29 Sep 2025
When it comes to tunnelling, New Zealand is skilled at incorporating international experience, but we also contribute valuable insights to the global community.
New Zealand’s collaborative style and openness to international expertise have been a driving force behind many of our largest infrastructure projects, from early hydropower schemes to recent major tunnels like Auckland’s Waterview Connection, City Rail Link (CRL) and Watercare’s Central Interceptor wastewater tunnel. We’re skilled at taking international expertise and tailoring it to the New Zealand context.
I am an expat myself, having come here to deliver the first Earth-Pressure-Balance Tunnel Boring Machine (EPB TBM) projects like Hobson Bay Tunnel (a wastewater outfall), then on to Waterview and now the CRL. Over that time, I’ve witnessed the local industry evolve, developing homegrown expertise tailored to our unique geological and seismic conditions, particularly Auckland’s volcanic fields.
With future projects such as the proposed tunnels in Wellington and the Waitematā Harbour Crossing in Auckland (where a tunnel is one option), blending local insight with global innovation remains vital. That’s why attending the recent Rapid Excavation and Tunnelling Conference in Dallas, Texas, was such a privilege. I presented a paper co-authored with my colleague, Technical Director Shu-Fan Chau on the use of steel fibre reinforced segments for large-diameter TBM tunnels, offering significant advantages such as reduced construction costs and enhanced durability. This approach was used on Waterview but has developed much further in Australia, on Melbourne’s West Gate Tunnel, Sydney’s Western Harbour Tunnel, and Melbourne’s Northeast Link. It is, however, unusual in the Northern Hemisphere, reminding us that while we often draw from global best practice, Aotearoa is also contributing to it.
Across the 120 presentations, there was a huge amount of knowledge shared, and it’s clear that automation, technological advances and robotics are reshaping the delivery of major tunnelling projects. And all the presentations reinforced the importance of collaboration – multidisciplinary teams working together to respond to unexpected situations.

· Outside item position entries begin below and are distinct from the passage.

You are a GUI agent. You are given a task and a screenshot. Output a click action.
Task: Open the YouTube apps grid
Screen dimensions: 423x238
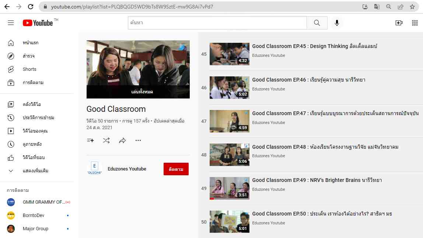(415, 23)
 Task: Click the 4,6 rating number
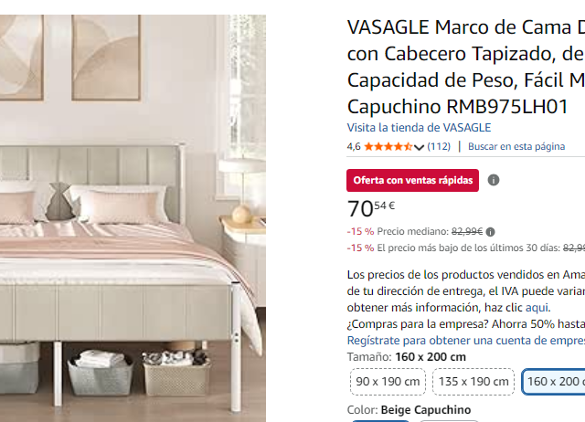354,146
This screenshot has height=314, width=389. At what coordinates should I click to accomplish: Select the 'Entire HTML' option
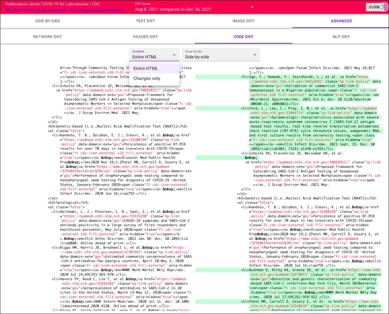[x=146, y=68]
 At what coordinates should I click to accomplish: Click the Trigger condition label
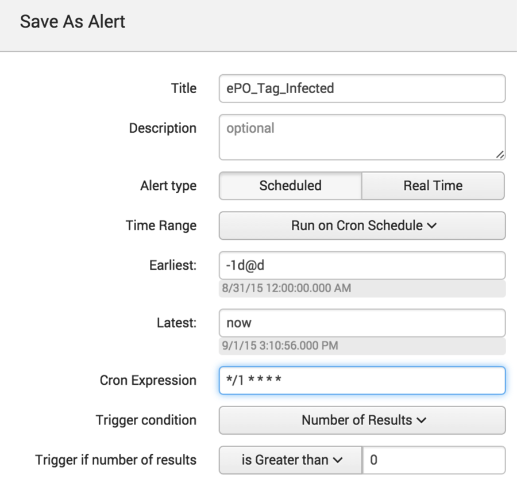(x=146, y=420)
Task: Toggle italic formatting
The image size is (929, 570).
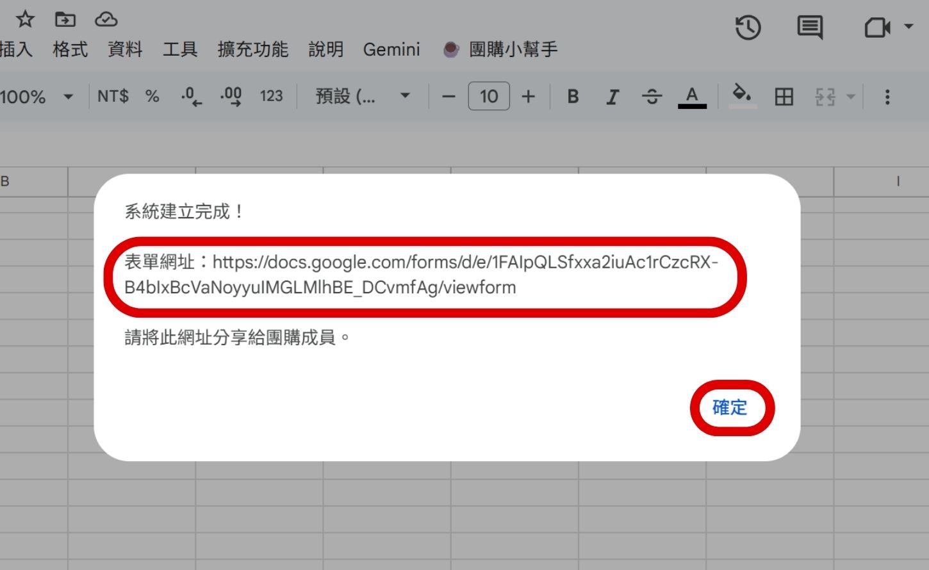Action: [x=612, y=96]
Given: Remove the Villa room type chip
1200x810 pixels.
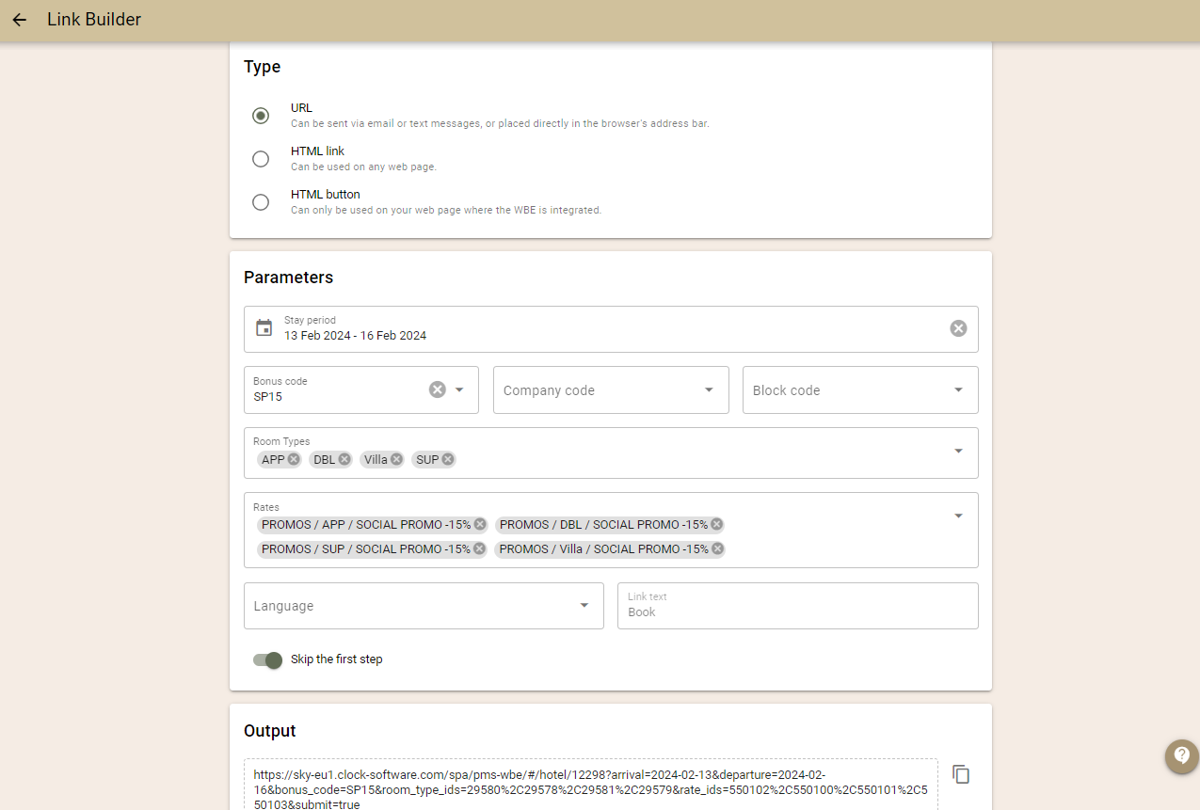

I could see immediate application for the use of crossover machines (tunnelling machines with a hybrid of pipe-jacking machine and segmental-line capabilities) for constrained sites. The machine can be launched in small shafts, building the first 100m of tunnel using the pipe-jacking feature and then switching to the segmental lining, utilising the initial pipe-jacked tunnel to assemble the machine. There were also presentations on designing tunnels across active fault zones, which is relevant to Wellington.

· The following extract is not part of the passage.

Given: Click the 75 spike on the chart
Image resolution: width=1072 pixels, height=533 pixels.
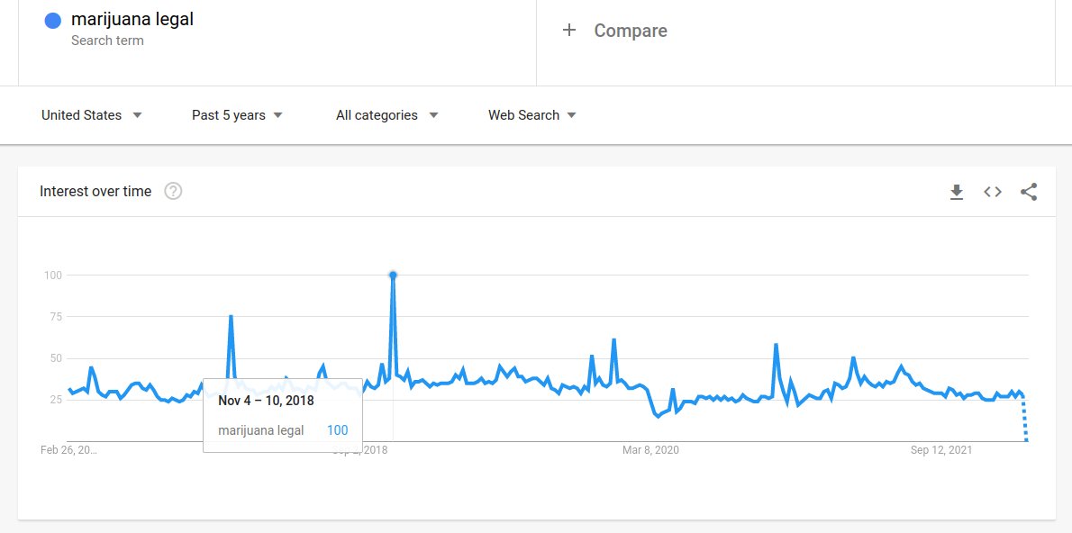Looking at the screenshot, I should (232, 317).
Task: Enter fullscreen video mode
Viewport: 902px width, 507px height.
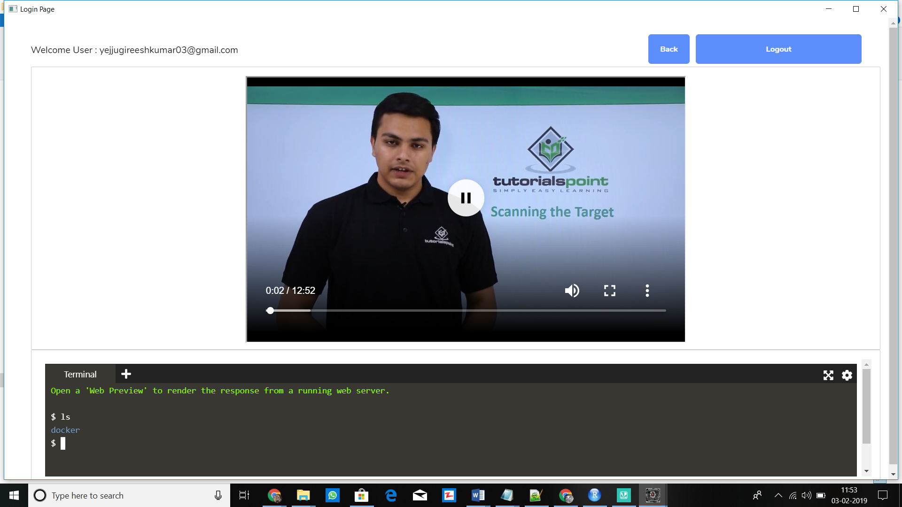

Subaqueous tunnelling also featured prominently, with techniques like ground freezing and Canadian case studies offering valuable insights – of interest as we explore options for the Waitematā Harbour Crossing. Another presentation showed how automation was being used to accelerate the as-built analysis of the concrete rings that line TBM-bored tunnels. Robotics also featured heavily, and Aurecon is seeing this technology being used already on the Western Harbour Tunnel, where the TBM has robotic tool-changing capability.
The potential for AI is huge; however, the relatively small number of presentations on its use likely reflects the fact that the technology is still new. Some of the applications for AI I can see include interpreting geotechnical data to increase the accuracy of predicting subsurface conditions (which could assist with route planning for tunnels). Also, helping with asset management and predictive maintenance.
As the industry increasingly embraces AI, we must be careful to continue to build engineers’ technical capability, as some challenges will always be too complex for the technology. The best results come from human insight and experience, working together with AI and automation.
As New Zealand enters its next phase of major tunnelling and infrastructure development, looking outward for global thinking and best practice remains essential. But our small scale and distinctive geography also give us the licence to innovate. The techniques we refine here don’t just serve local needs; they can offer valuable insights for the global tunnelling community as well.
Tom Ireland is Major Projects Director, Tunnelling at Aurecon and a Board member of the New Zealand Tunnelling Society.